Patron of Poland
St. Casimir was the third among the thirteen children of Casimir III, King of Poland. He was born on October 5, 1458. Although educated in a royal court, he had a horror of luxury and practiced many mortifications in secret. Under the care of the holy canon, John Dugloss, he grew up in singular innocence. One of his principal devotions was to the Blessed Virgin, in whose honor he composed, or al least frequently recited, the well-known “Hymn of St. Casimir.”
When the crown of Hungary was offered to him, St. Casimir marched at the head of an army of 20,000 men to the frontier, to comply with his father’s will. The reigning King of Hungary whom the people wished to dethrone was Matthias Corvinus. On reaching the frontier and learning that the differences between King and people had been adjusted, St. Casimir gladly returned home. Realizing afterward injustice of the attempt against the King of Hungary, he could never be prevailed upon to assume the crown when the Hungarian again offered to him.

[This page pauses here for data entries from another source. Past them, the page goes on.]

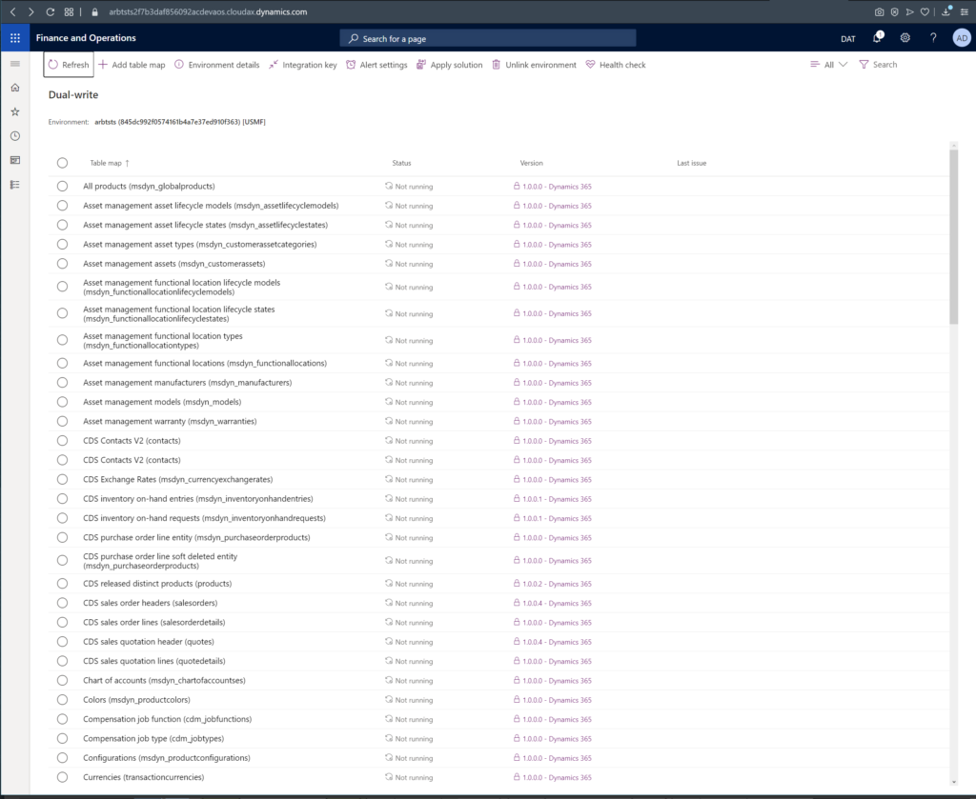Viewport: 976px width, 799px height.
Task: Expand the left navigation hamburger menu
Action: [x=15, y=64]
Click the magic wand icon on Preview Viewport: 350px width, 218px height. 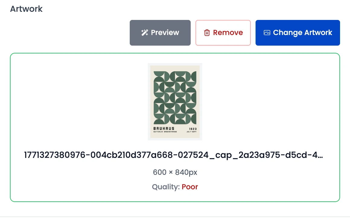coord(145,33)
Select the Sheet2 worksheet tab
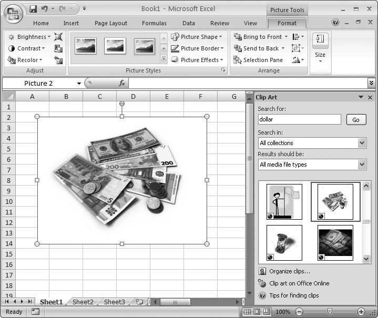Screen dimensions: 378x318 [x=83, y=302]
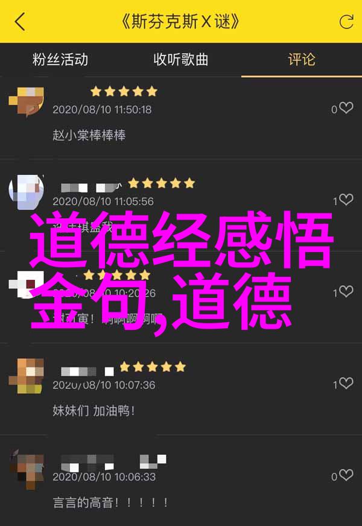
Task: Tap heart on 10:20:26 comment
Action: tap(346, 291)

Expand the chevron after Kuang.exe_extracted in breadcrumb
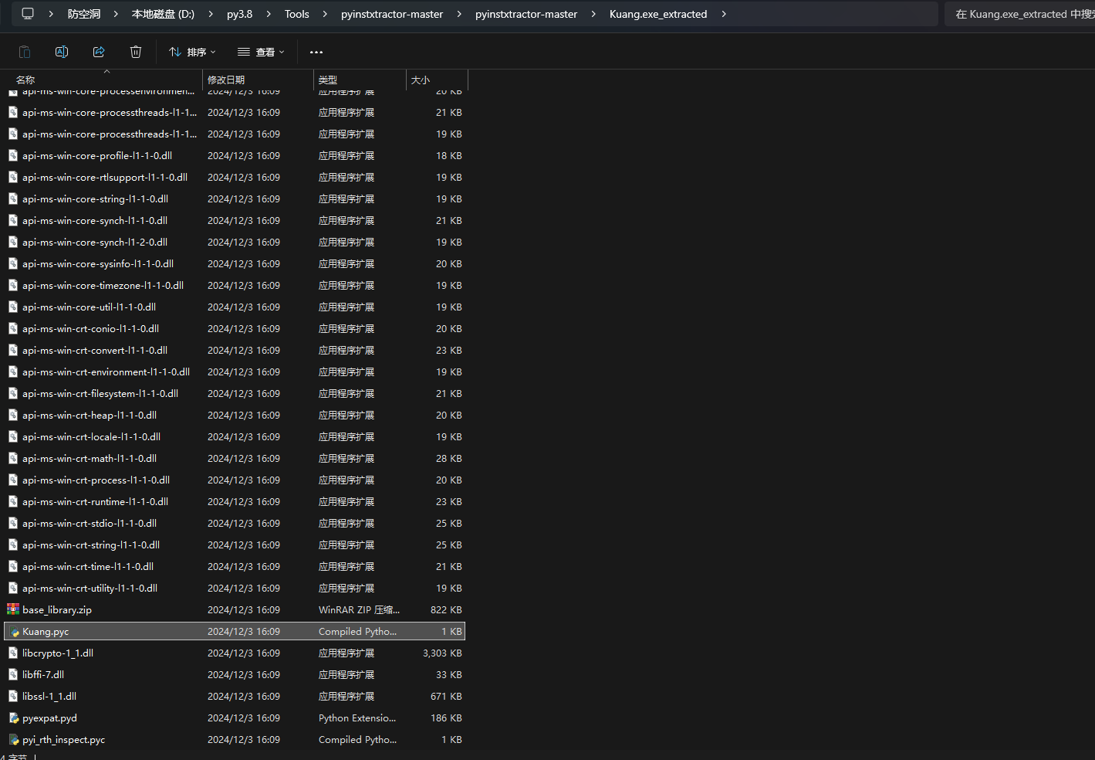click(x=724, y=14)
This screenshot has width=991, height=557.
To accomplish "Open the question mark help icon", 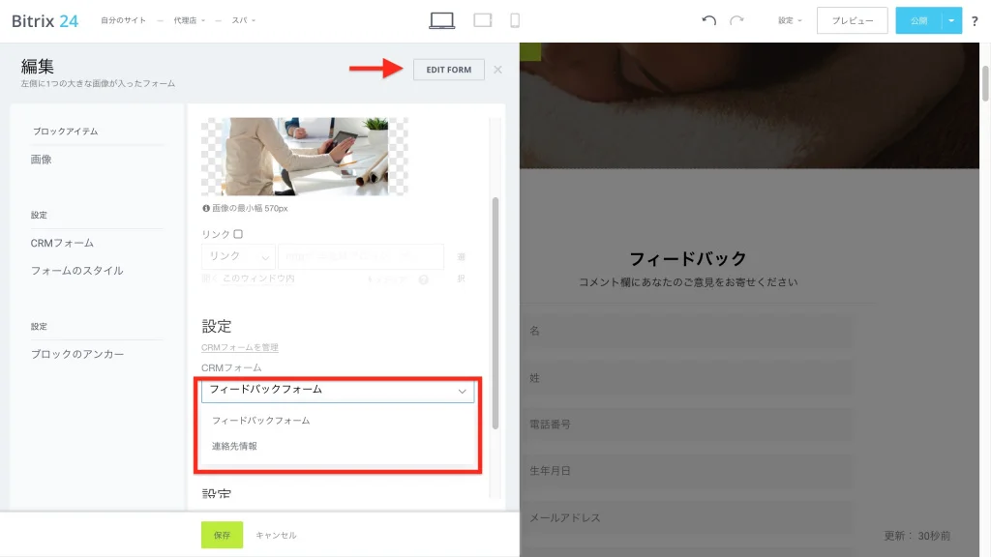I will click(975, 21).
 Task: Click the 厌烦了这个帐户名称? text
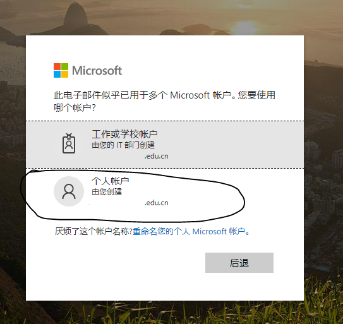[93, 231]
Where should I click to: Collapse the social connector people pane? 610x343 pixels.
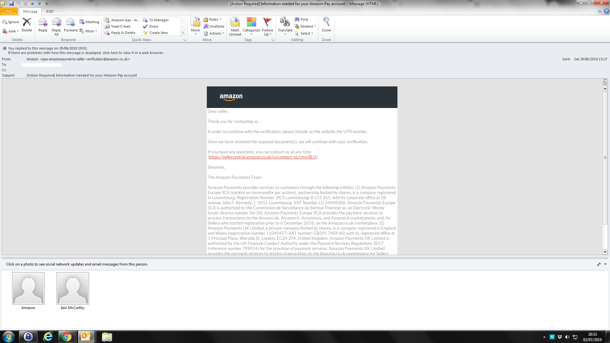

To the end of his life, St. Casimir preserved untainted his purity of soul and body, nor could he ever be induced to enter the state of matrimony. A lingering tuberculosis ended his brief career, which was brought to a close at Vilna, the capital of Lithuania, in 1484.
PRAYER: Almighty God, to serve You is to reign. By the interceding prayers of St. Casimir help us ever to serve You in sanctity and justice. Amen.